Jeremy Hunt has been taking Twitter tips from Donald Trump.
The foreign secretary and Tory leadership candidate told The Times he had discussed how to engage his followers on social media with the US president.
Mr Hunt was an ever-present during Mr Trump’s state visit to the UK last week - he welcomed him on landing at Stansted Airport and the pair chatted at several points during the three-day trip.
In a press conference, Mr Trump said Mr Hunt would do a “good job” as the next prime minister.
And in an interview for The Times Red Box podcast, Mr Hunt said he has spoken to Mr Trump on several conversations about tweeting.
“I did have quite long conversations with him last time he came and also a little bit this time on his use of social media and the power of the tweets,” said Mr Hunt.
“I think he’s someone that all politicians can learn from — the attention that he pays to communicating with his base and the American people is very impressive, whether or not you agree with the content.”
When asked if this meant his tweets would become more “Trumpian”, Mr Hunt replied: “Not more Trumpian, but more frequent and more Jeremy.”
Mr Hunt follows the president on Twitter, but Mr Trump does not follow him back.
Mr Hunt said of Mr Trump: “This is someone who, love him or loathe him, is incredibly affectionate towards Britain and in a post-Brexit world as we plough our furrow in a totally different way, that’s going to be a very big asset to us.”
He said Mr Trump “notices” the protests against him, saying: “He’s not as thick-skinned as everyone says.”

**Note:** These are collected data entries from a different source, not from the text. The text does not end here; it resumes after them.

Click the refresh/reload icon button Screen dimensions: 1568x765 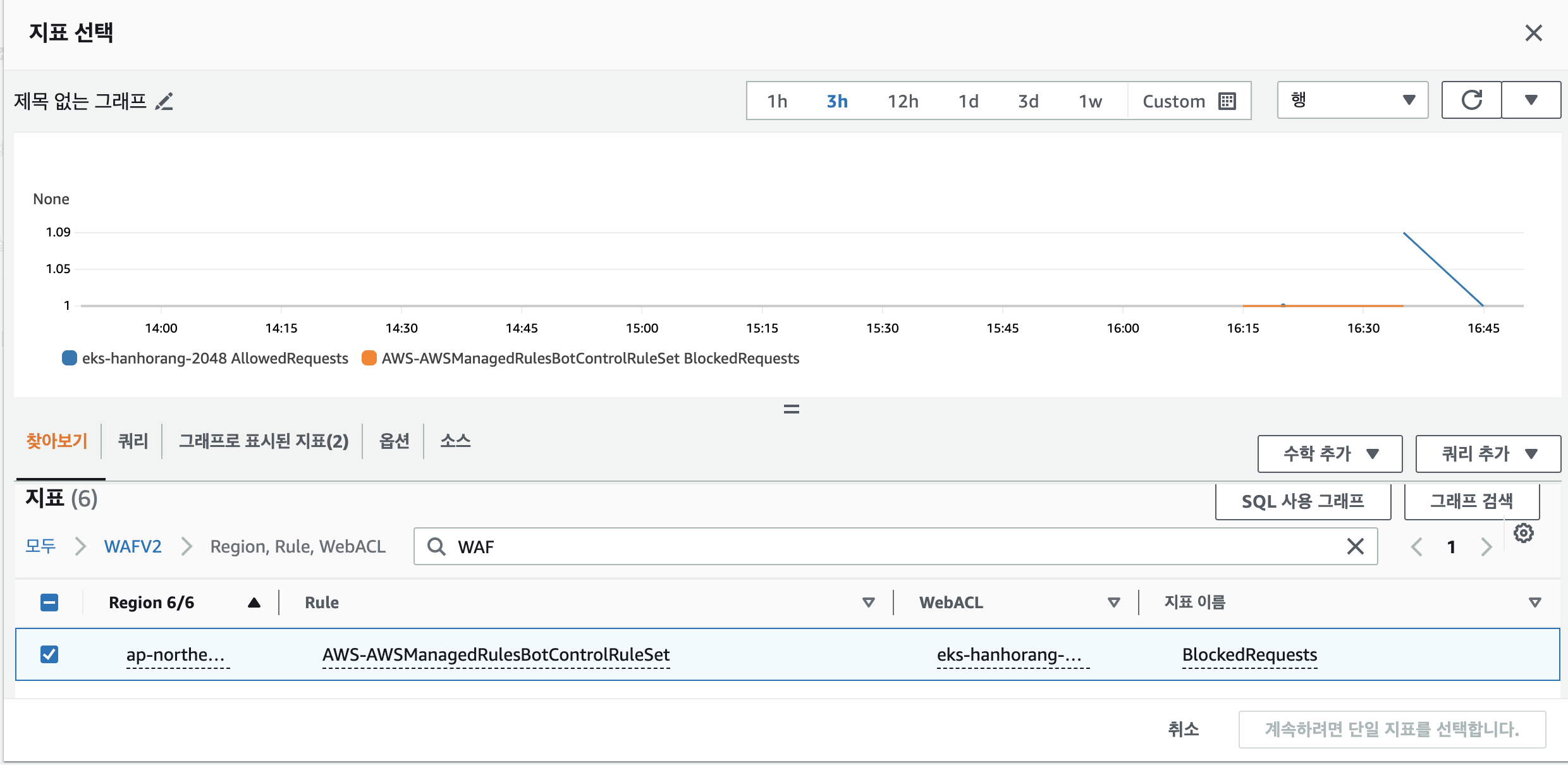coord(1471,99)
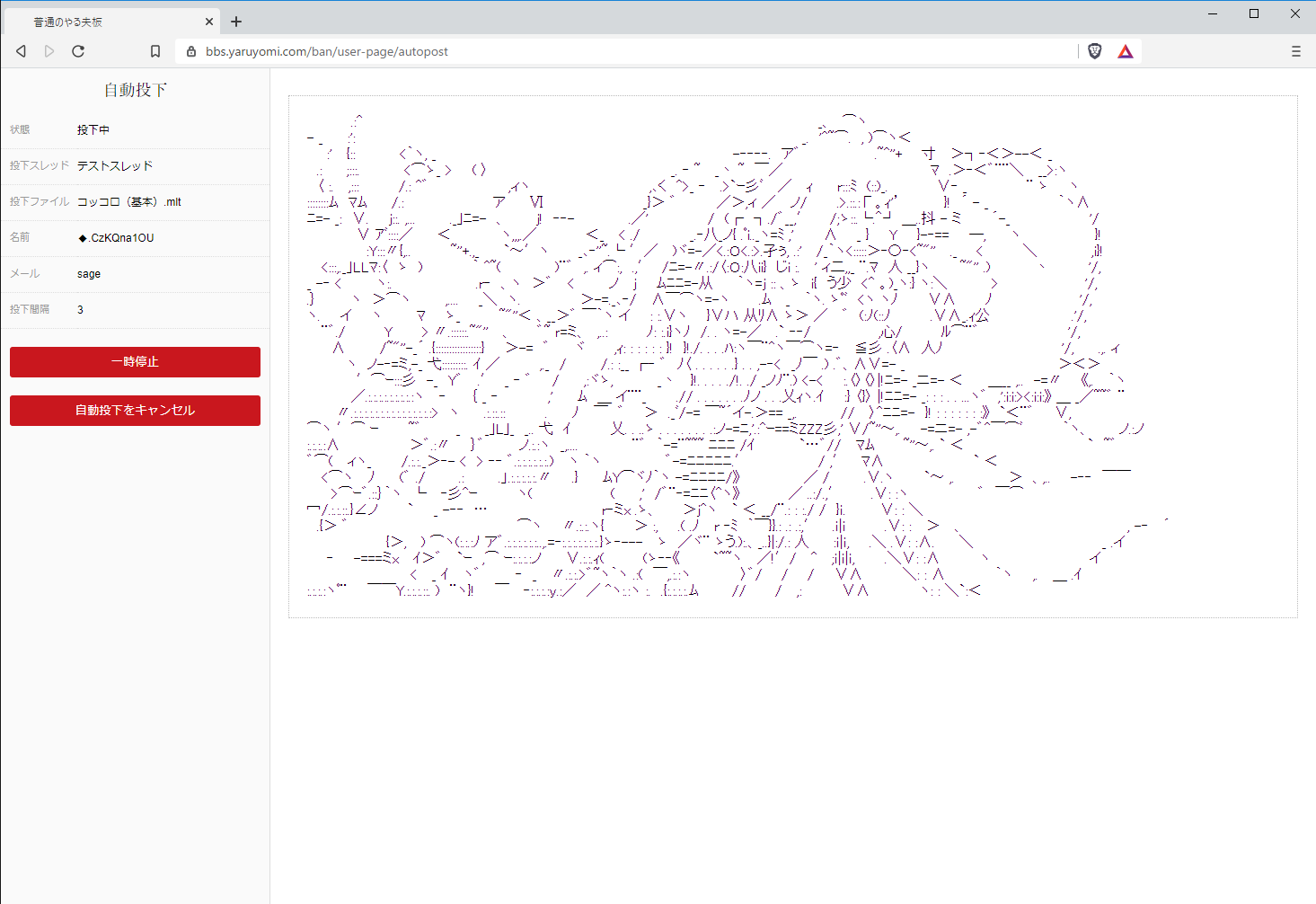
Task: Click the sage mail field value
Action: [x=89, y=274]
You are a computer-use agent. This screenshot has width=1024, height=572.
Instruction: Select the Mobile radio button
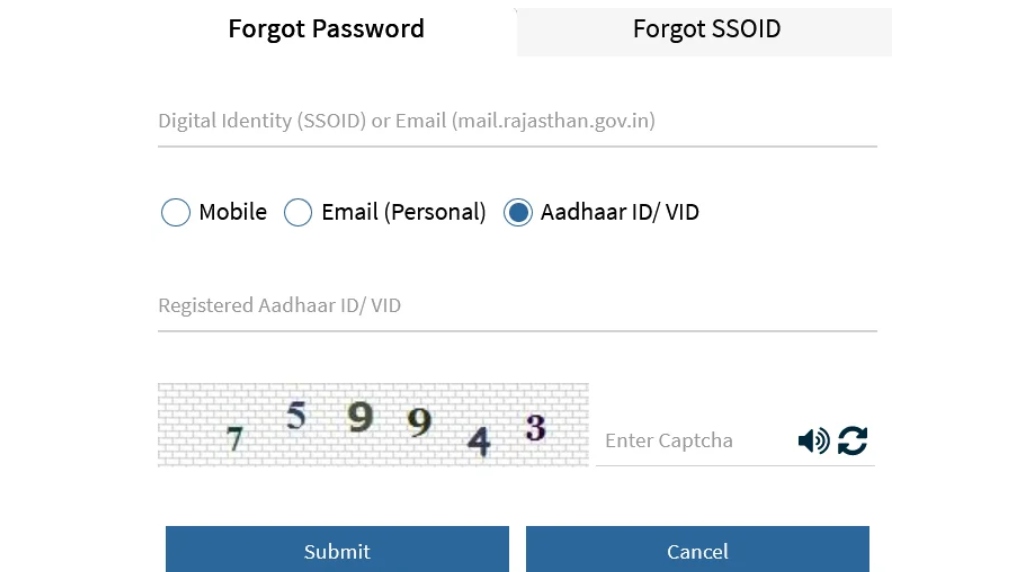pyautogui.click(x=176, y=212)
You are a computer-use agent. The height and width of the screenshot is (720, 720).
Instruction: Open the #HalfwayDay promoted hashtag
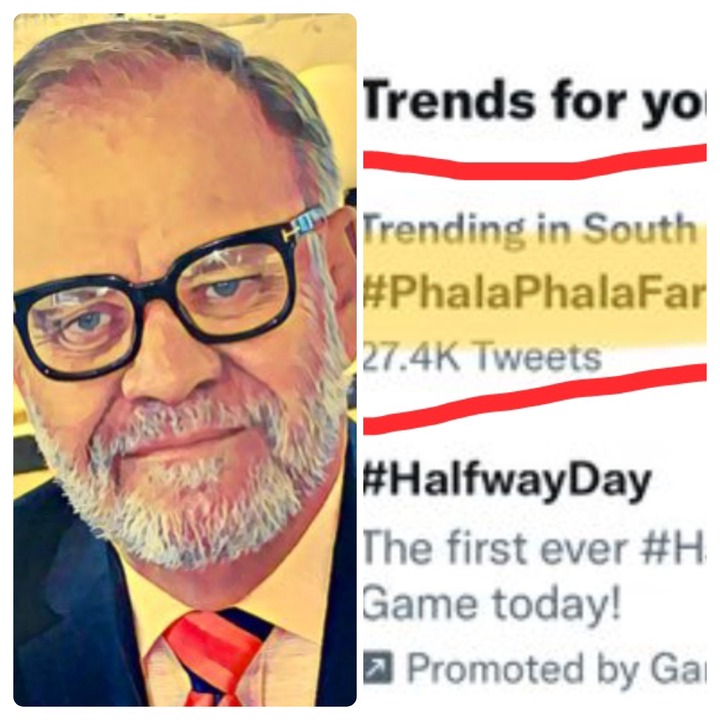(507, 481)
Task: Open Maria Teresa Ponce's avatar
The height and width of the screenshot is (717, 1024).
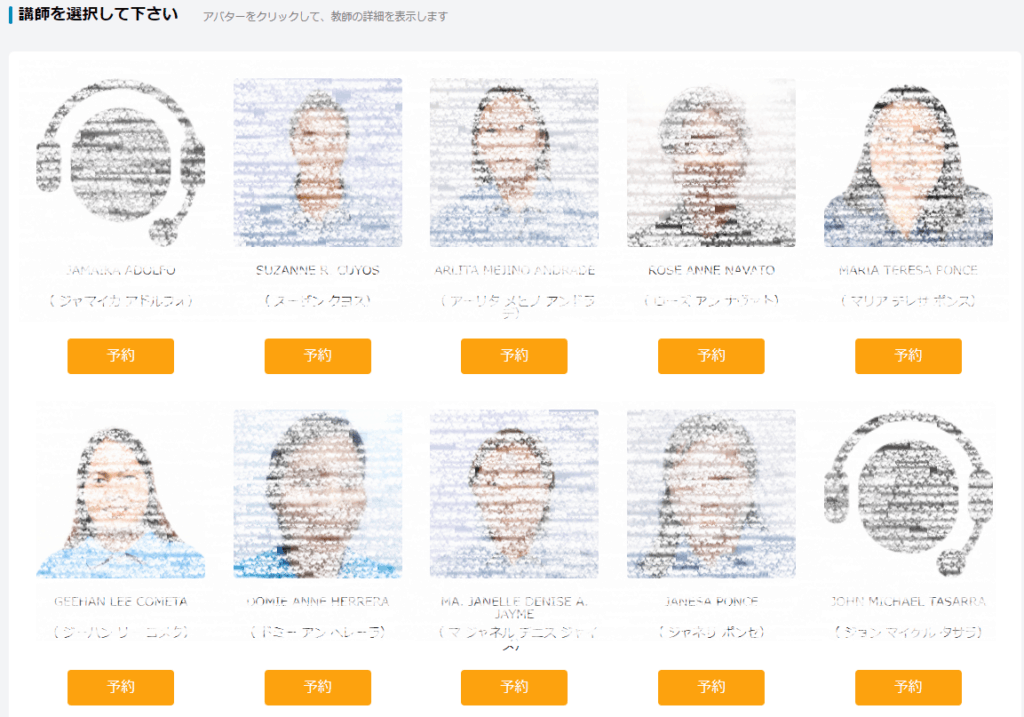Action: point(908,163)
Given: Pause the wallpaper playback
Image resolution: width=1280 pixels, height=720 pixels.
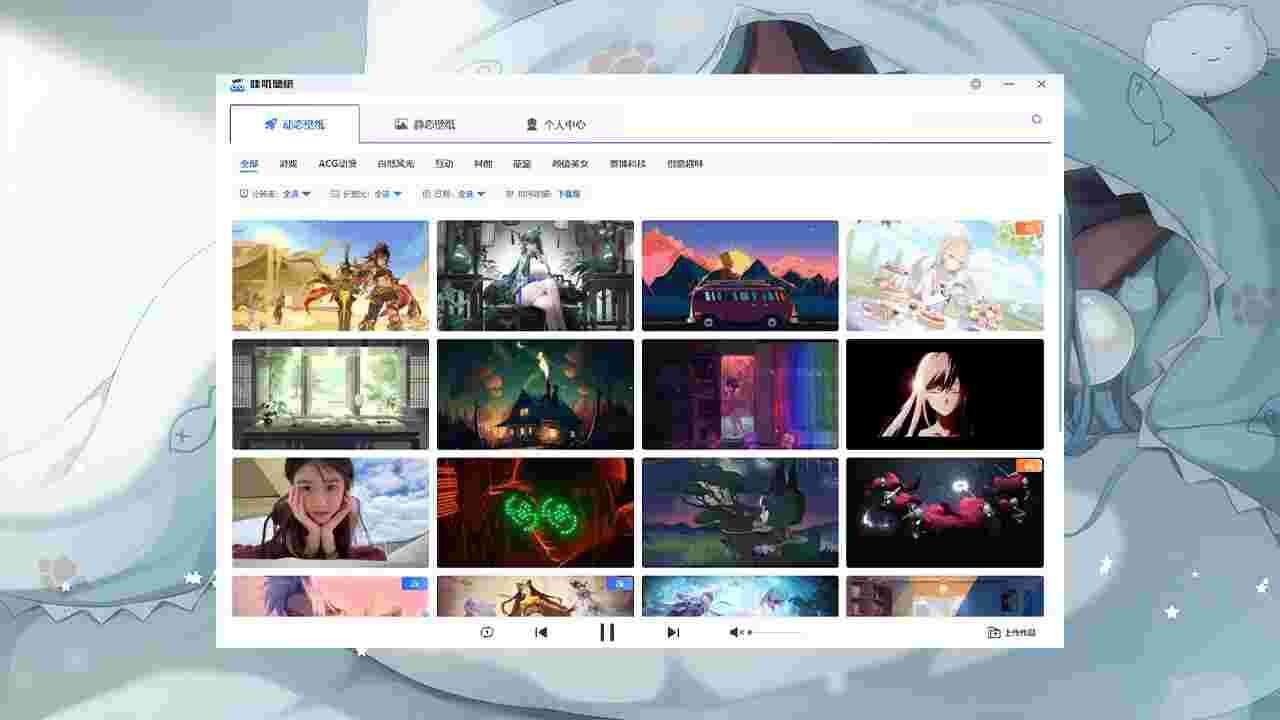Looking at the screenshot, I should click(x=607, y=632).
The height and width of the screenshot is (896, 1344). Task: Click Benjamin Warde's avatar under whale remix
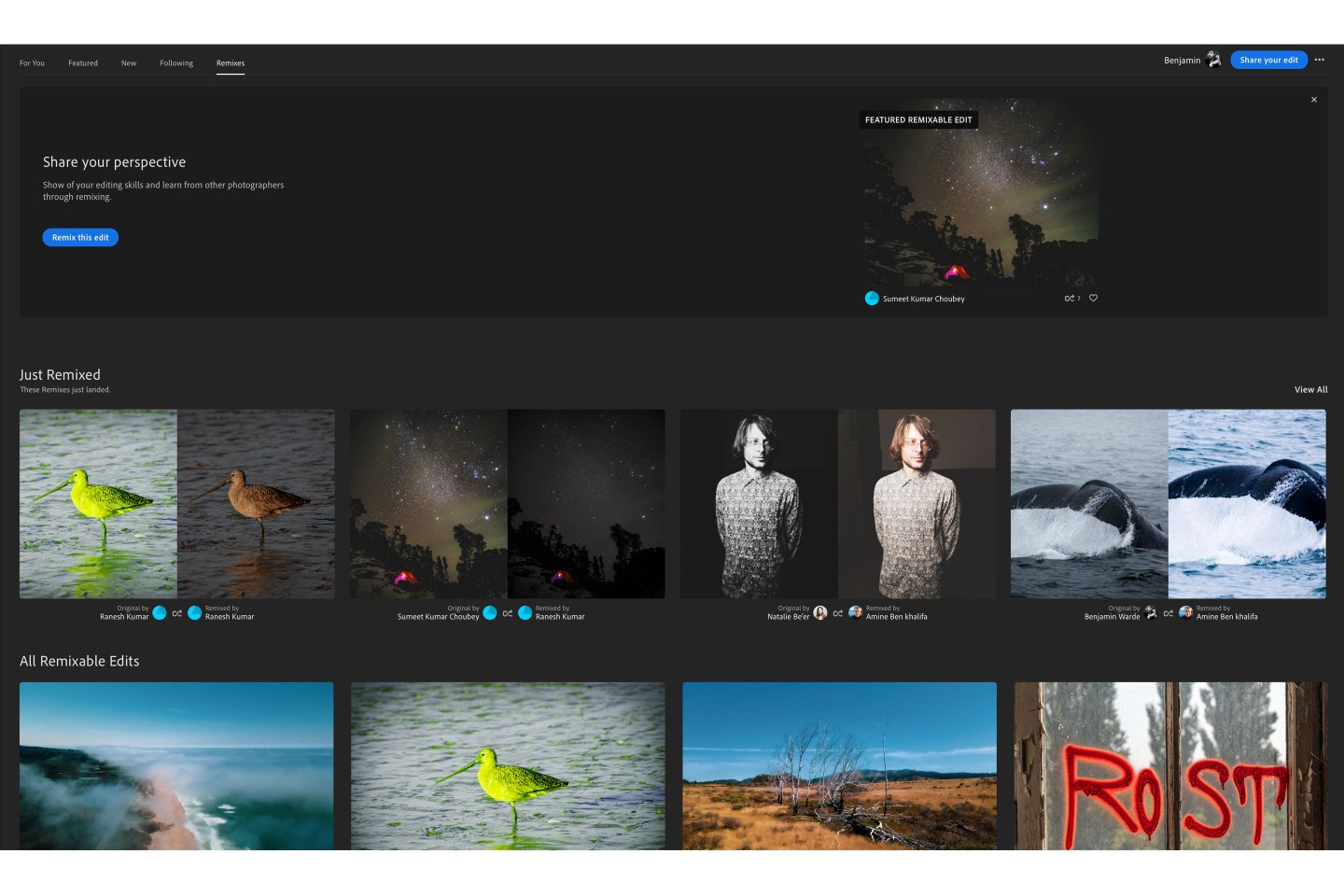1151,613
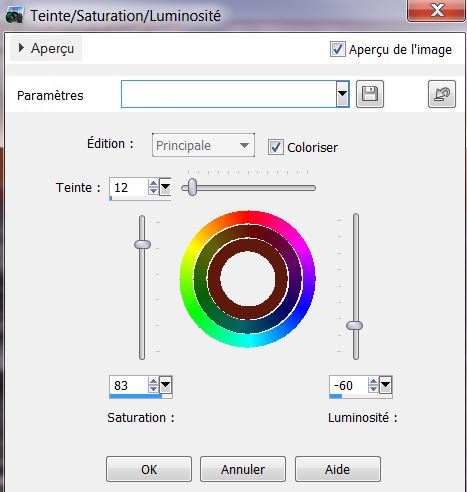Uncheck the Coloriser checkbox
Screen dimensions: 467x492
(276, 147)
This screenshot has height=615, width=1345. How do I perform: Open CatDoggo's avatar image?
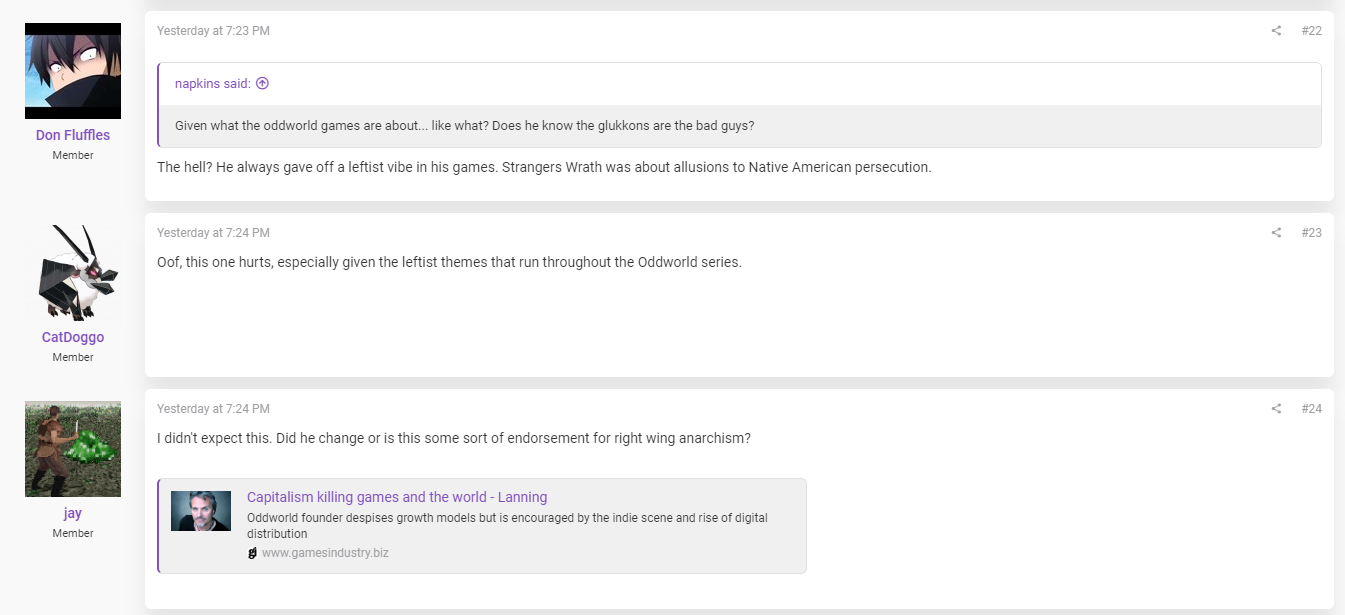[x=73, y=273]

Launching his bid on Monday to be Tory leader and the next prime minister, Mr Hunt warned the Conservatives will be "annihilated" if they fight a general election before delivering Brexit.
Mr Hunt said he was prepared to leave the EU without a deal, but signalled he could extend Brexit beyond October 31 if an agreement was in sight.
He said: "Without a deal, any prime minister who promised to leave by a certain date would have to call a general election to change the parliamentary arithmetic.
"And that is an election we would lose badly. If we fight an election before delivering Brexit we will be annihilated.
"Squeezed by the Brexit Party on the right and the Lib Dems on the left. We will simply allow Labour through the middle.
"And, if that happened nationally it would be the end of Brexit."